• THE PROBLEM
Here the job is to transcribe only the lines from the one containing "Click the Google logo in integrations panel" through the last line below, exactly as written; please leave out pictures.

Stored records
#####

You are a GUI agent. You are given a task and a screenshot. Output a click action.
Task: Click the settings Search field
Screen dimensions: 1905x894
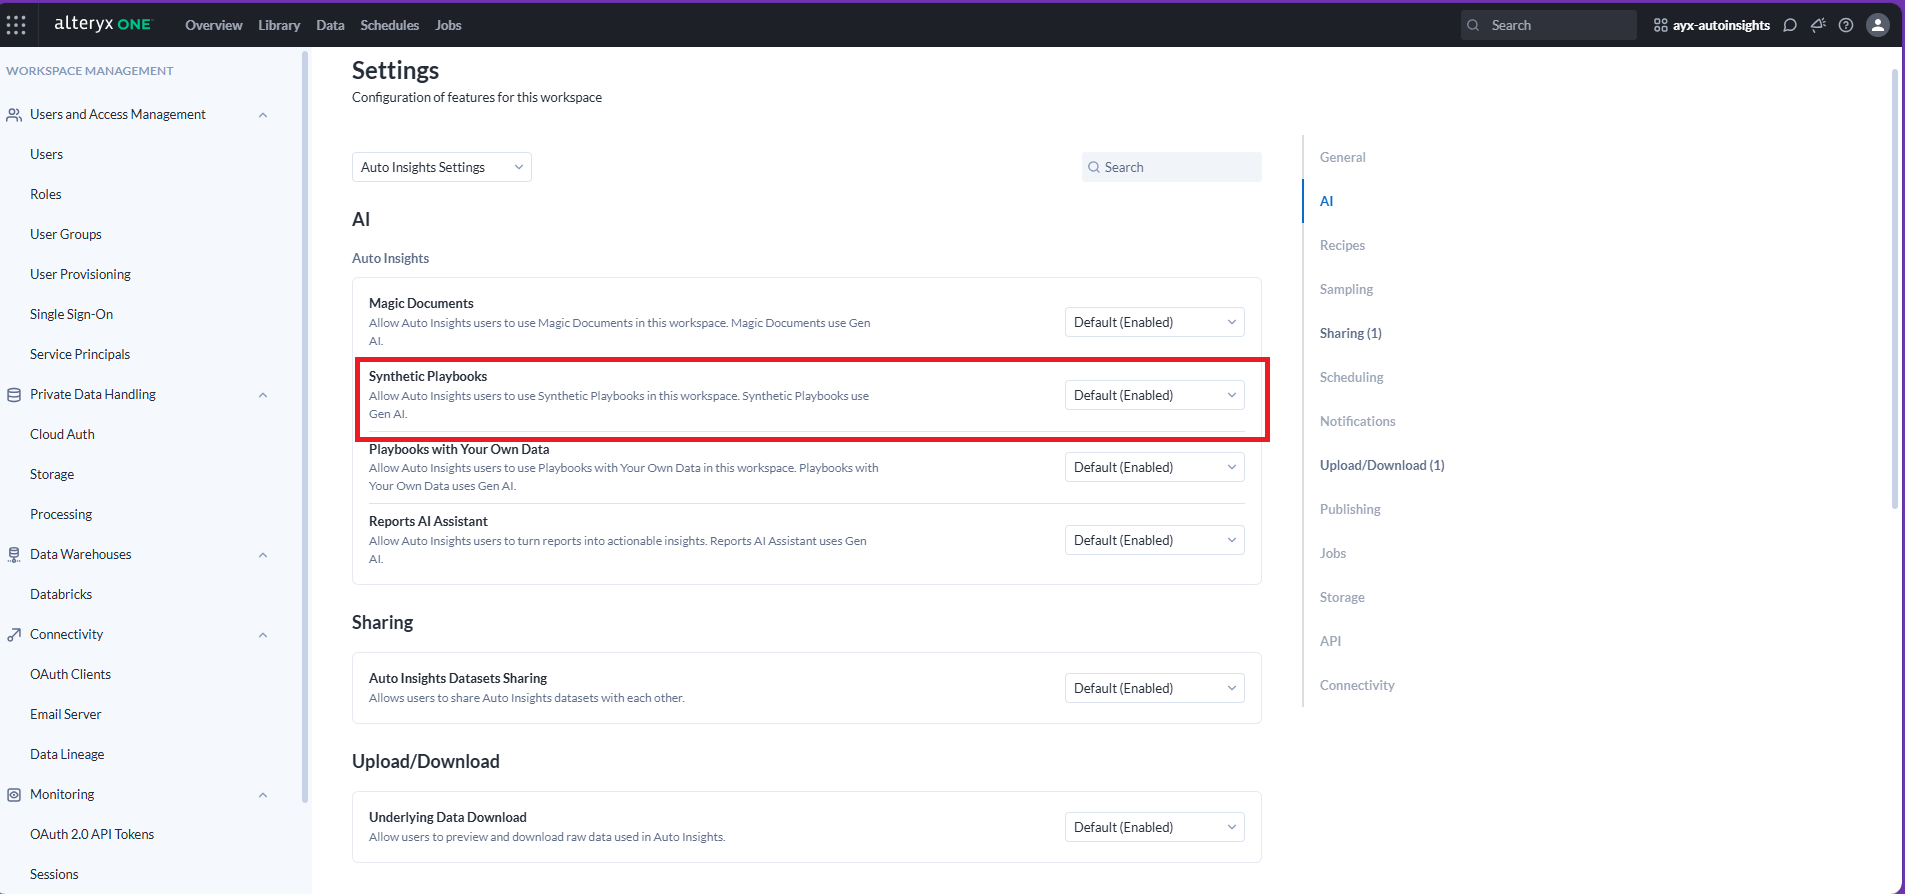coord(1172,167)
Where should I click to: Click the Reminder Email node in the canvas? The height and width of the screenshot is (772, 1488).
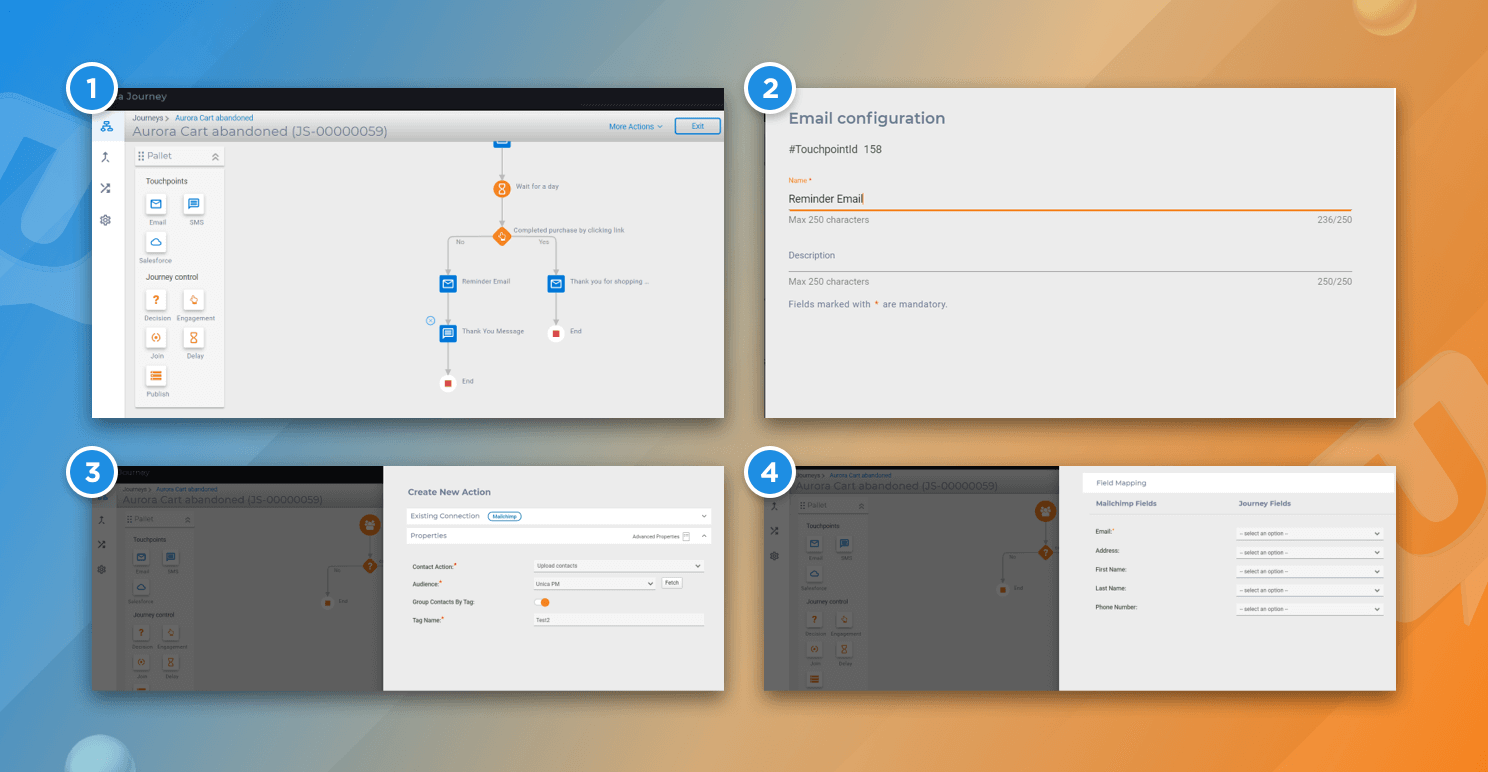[448, 282]
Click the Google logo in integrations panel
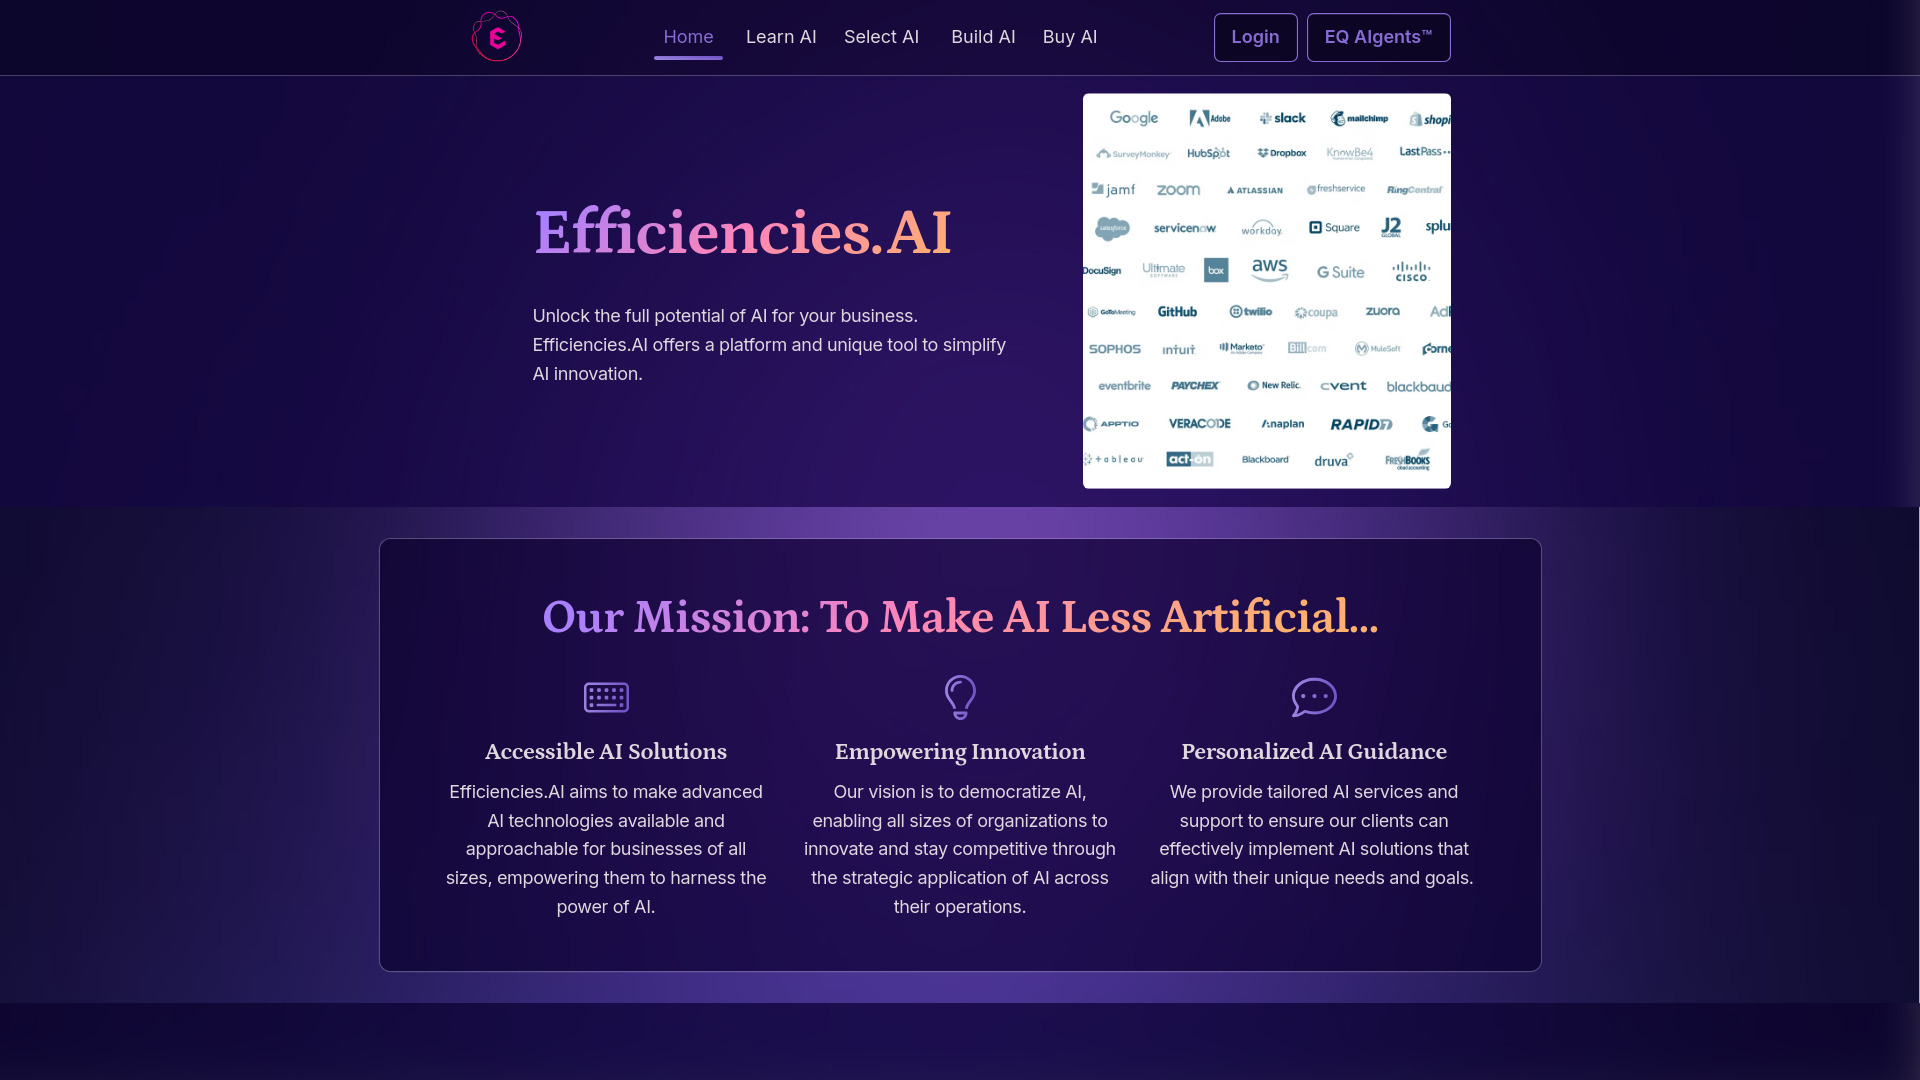Viewport: 1920px width, 1080px height. 1133,117
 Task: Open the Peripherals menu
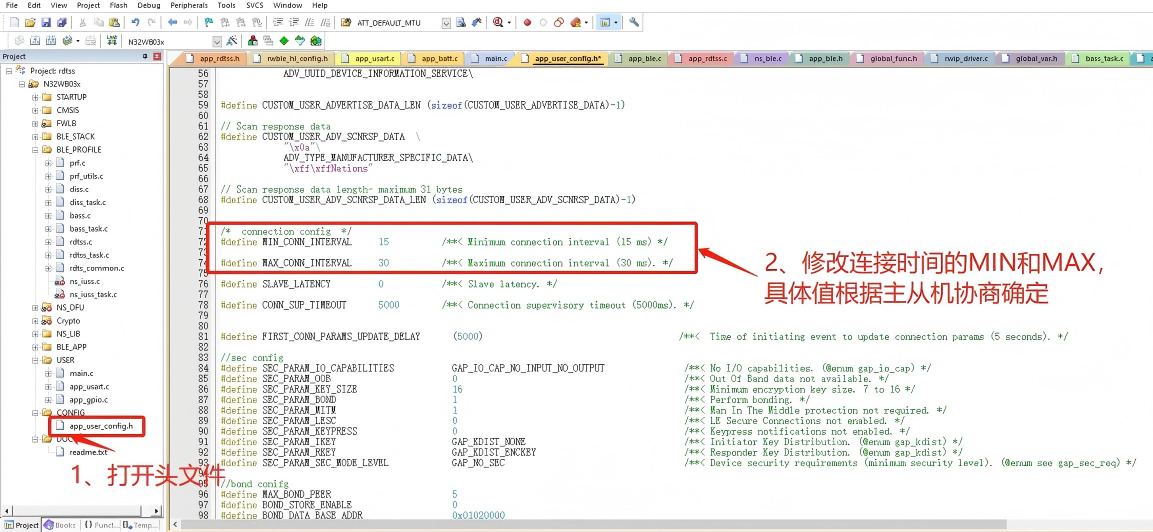click(189, 5)
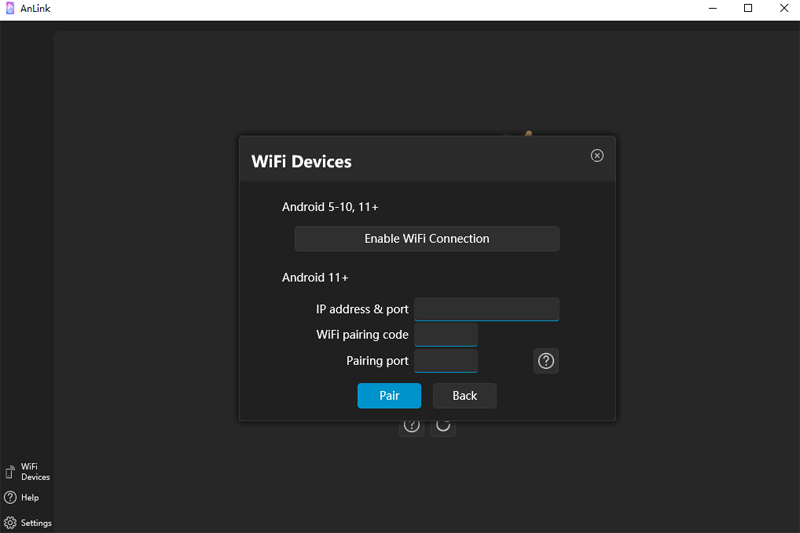Close the WiFi Devices dialog
Screen dimensions: 800x533
[597, 156]
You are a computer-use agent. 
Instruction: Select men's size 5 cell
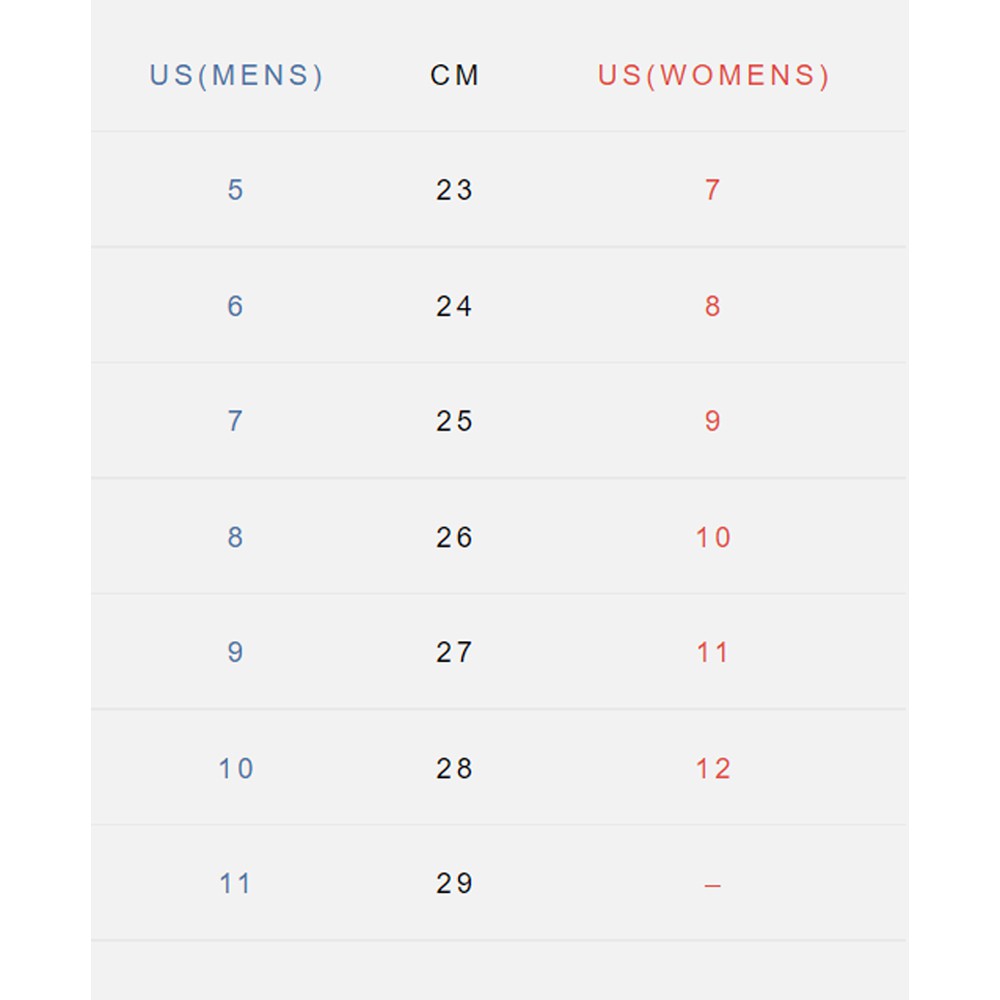click(x=235, y=190)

#####

• EXPECTED ANSWER
Click the Google logo in integrations panel
Viewport: 1920px width, 1080px height. 1133,117
 Task: Open the Peripherals menu
click(189, 5)
Close the WiFi Devices dialog
Screen dimensions: 800x533
[597, 156]
You are a computer-use agent. 
Instruction: Select men's size 5 cell
click(x=235, y=190)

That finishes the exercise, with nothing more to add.